私のせいでこのような空気を作ってしまった。私が処理しなければと思い、イリス様に再び近づいて話しかけた。
「私は前までは奴隷の身でした。幼い時から動物以下の扱いを受け苦しい毎日を送っていた時に、影武者としてイリス様を演じ続けるのと引き換えに天人様は私を奴隷の身から解放してくれた。私はその事で天人様にすごく感謝しているのです。イリス様にとって私がイリス様を演じる事は不愉快かもしれないけども、私は一生をかけて天人族に報いるよう努力しようと決心しました。だから、だから私はイリス様の地位を乗っ取るなど、天人様の気持ちを裏切る行為は全く考えていないのです」
イリス様は不機嫌そうな表情で俯いていた。私は彼女のひどく爛れた頬に手を翳し話し続けた。
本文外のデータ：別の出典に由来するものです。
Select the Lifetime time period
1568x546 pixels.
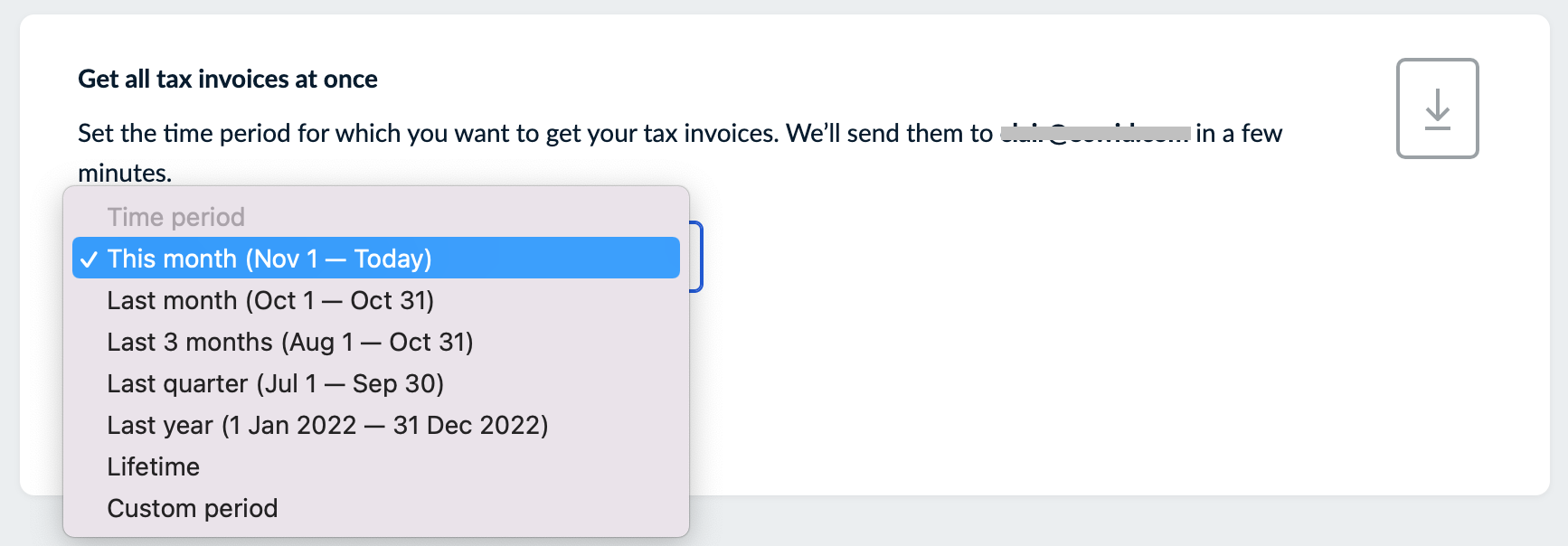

「イリス様、私、イリス様の為なら身を挺してなんでもします。イリス様のお気持ちを蔑ろにしないよう努力します。私を信じてください、イリス様を演じる以外に私は何も考えていません」
不機嫌だった表情が若干和らいでいるようだ。イリス様は頬に翳していた私の手を掴んで顔から遠ざけるよう引き離した。
「……お菓子、食べてみたい」
小声でイリス様はそう呟いた。その一言に私の体は軽くなり、表情が明るくなる。
「は、はい!。少々お待ちください」
持っていた袋の紐をといて、それをイリス様の手に渡してあげた。袋からお菓子を取り出しイリス様は口に含み始めた。
その表情に変化は無かった。イリス様と私との距離は遠いままだった。だけど、いずれ二人の距離は縮まる、私が献身的にイリス様に仕えていれば、二人はきっと仲良くなれる、そんな気がする。